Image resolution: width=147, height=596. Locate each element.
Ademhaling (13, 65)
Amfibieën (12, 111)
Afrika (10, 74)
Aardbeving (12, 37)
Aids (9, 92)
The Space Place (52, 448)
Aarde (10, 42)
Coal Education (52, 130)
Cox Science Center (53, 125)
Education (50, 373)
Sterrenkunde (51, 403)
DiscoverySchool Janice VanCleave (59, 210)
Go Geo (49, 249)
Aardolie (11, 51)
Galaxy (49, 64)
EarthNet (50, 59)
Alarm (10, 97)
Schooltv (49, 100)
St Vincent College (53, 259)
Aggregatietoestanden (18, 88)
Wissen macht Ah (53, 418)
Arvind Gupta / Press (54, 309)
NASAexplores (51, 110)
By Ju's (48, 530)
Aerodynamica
---+---
=== THE PROBLEM ===
Please rescale the items above by copying every line again, with its text, and multiplying each coordinate by 0.95. Round each result to the nearest whole number, with halves rounded up.

=== OUTPUT ===
Image resolution: width=147, height=596. Locate each element.
Ademhaling (12, 62)
Amfibieën (11, 105)
Afrika (10, 70)
Aardbeving (11, 35)
Aids (9, 87)
The Space Place (49, 426)
Aarde (10, 40)
Coal Education (49, 124)
Cox Science Center (50, 119)
Education (48, 354)
Sterrenkunde (48, 383)
DiscoverySchool Janice VanCleave (56, 200)
Go Geo (47, 237)
Aardolie (10, 48)
Galaxy (47, 61)
EarthNet (48, 56)
Alarm (10, 92)
Schooltv (47, 95)
St Vincent College (50, 246)
Aggregatietoestanden (17, 84)
Wissen macht Ah (50, 397)
Arvind Gupta / Press (51, 294)
NASAexplores (48, 105)
By Ju's (46, 504)
Aerodynamica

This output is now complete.